Psalmen 51:9-10 HTB ‘Wilt U met hysop de zonde van mij afwassen, dan zal ik helemaal schoon zijn. Als U mij wast, ben ik witter dan sneeuw. Wilt U mij weer blijdschap en echte vreugde geven? Mijn lichaam en mijn ziel zijn terneergeslagen, maar U kunt mij weer oprichten en U laten prijzen.’
Best wel interessant dat er in de psalmen, wordt gesproken over sneeuw. Als ik aan Israël denk dan denk ik aan de zon en niet aan sneeuw.

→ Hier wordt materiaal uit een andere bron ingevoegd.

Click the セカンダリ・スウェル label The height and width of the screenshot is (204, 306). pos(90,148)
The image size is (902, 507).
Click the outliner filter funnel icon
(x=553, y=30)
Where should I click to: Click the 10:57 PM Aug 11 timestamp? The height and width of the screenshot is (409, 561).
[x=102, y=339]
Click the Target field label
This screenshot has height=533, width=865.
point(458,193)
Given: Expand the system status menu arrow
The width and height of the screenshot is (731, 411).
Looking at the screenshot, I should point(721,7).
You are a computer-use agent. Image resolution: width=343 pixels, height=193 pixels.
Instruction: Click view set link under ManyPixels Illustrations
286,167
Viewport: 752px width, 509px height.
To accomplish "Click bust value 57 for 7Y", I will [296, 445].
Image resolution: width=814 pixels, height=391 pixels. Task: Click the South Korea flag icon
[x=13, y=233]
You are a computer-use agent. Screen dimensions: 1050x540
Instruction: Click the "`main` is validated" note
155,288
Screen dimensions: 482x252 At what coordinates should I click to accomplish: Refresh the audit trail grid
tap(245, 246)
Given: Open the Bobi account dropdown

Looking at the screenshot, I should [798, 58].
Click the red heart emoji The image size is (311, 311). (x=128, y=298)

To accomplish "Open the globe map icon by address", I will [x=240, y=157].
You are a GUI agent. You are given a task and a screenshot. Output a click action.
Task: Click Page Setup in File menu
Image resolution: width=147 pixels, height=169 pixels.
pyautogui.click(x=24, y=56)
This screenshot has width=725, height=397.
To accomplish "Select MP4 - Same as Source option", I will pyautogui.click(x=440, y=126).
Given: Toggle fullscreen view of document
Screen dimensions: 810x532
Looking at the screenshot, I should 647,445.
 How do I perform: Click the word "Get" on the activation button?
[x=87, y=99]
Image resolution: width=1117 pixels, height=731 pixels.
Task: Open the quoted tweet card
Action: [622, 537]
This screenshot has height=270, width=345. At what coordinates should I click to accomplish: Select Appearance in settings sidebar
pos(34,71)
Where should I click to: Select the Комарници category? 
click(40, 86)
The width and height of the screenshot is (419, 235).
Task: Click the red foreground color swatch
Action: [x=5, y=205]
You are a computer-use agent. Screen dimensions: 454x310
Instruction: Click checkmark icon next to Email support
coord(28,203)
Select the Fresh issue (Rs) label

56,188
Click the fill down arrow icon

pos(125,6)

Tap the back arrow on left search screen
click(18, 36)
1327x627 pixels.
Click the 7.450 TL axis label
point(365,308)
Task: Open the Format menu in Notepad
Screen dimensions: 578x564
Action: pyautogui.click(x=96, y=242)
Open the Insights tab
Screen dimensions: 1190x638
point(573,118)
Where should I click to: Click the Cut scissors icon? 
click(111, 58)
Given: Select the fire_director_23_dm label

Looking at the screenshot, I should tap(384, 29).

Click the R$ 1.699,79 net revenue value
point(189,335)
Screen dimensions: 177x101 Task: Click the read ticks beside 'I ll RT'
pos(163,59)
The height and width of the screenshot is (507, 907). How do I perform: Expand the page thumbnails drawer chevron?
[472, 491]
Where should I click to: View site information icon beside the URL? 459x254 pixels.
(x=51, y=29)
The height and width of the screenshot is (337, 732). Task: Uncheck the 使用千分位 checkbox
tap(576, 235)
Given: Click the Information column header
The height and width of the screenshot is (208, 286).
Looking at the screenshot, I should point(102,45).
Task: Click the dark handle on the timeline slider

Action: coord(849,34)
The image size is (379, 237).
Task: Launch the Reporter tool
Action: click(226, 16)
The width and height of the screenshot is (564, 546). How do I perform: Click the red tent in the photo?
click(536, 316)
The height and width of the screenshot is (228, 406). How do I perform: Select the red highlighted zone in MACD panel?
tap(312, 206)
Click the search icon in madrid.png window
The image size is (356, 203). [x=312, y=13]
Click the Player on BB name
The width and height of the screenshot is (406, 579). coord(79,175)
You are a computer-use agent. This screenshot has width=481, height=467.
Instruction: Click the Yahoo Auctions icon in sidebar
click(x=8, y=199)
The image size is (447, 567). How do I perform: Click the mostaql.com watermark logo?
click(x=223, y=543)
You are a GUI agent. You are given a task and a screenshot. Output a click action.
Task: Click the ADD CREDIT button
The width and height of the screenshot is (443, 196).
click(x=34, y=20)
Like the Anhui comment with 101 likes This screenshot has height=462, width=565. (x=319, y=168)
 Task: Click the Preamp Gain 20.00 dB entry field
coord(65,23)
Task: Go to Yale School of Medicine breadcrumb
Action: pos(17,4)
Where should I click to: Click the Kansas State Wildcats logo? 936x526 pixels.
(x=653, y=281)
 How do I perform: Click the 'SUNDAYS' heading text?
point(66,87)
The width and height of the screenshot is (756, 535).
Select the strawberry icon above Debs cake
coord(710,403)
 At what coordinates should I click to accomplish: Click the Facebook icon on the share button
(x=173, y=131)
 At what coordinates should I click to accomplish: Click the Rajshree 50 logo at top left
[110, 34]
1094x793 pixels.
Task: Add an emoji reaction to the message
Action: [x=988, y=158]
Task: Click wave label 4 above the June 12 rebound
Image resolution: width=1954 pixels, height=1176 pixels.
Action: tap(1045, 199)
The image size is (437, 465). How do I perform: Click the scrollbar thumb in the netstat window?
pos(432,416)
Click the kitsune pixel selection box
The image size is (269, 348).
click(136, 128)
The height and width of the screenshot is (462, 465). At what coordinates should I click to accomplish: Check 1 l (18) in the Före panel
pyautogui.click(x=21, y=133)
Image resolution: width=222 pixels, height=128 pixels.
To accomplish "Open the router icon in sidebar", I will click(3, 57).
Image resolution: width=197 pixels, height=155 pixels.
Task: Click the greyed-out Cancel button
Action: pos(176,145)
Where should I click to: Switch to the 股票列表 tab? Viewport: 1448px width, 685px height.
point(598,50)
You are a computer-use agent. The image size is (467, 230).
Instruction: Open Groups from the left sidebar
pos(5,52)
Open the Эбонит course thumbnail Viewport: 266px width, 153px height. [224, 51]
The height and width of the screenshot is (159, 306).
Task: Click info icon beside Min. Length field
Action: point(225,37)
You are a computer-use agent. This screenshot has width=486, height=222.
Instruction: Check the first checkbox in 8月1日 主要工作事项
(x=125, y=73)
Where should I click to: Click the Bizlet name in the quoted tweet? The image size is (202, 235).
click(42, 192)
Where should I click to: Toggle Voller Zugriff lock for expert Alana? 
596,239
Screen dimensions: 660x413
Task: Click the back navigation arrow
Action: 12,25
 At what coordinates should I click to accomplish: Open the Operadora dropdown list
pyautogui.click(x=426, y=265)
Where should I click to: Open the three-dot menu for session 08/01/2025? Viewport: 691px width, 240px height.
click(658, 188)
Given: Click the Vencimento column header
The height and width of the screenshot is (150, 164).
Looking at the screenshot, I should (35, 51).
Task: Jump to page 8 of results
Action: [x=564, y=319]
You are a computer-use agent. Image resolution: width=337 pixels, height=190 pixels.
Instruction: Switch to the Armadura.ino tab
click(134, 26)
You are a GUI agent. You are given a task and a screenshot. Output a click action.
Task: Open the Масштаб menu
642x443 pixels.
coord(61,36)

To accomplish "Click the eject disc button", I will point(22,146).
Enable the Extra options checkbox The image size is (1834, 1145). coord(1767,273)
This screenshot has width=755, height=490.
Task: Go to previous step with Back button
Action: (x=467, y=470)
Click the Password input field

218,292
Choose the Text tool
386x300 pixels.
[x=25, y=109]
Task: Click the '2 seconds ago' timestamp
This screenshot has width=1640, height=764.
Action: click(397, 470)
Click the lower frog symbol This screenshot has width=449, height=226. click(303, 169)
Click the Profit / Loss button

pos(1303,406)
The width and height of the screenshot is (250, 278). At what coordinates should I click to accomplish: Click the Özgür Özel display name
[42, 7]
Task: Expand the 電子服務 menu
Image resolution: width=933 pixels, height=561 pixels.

Dus als er hier wordt geschreven dat God ons witter dan sneeuw wast, als we gezondigd hebben, dan is dan niet alleen speciaal maar veel meer dan speciaal. Het is uniek.
Iedereen heeft wel eens gezondigd. En soms kan je je er verdraaid rot over voelen. Maar hier staat, dat als je komt en vraagt of Hij je zonde wilt weghalen, dat hij dat doet. En op wat voor manier?!?
Je bent niet alleen schoon maar je wordt weer op beide voeten neergezet, je kan je rug weer rechten. Je wordt vervuld van echte vreugde en je kunt niet anders dan hem prijzen.
Hoe zie jij er uit? Witter dan sneeuw? Of is het tijd dat je weer naar Hem toe gaat?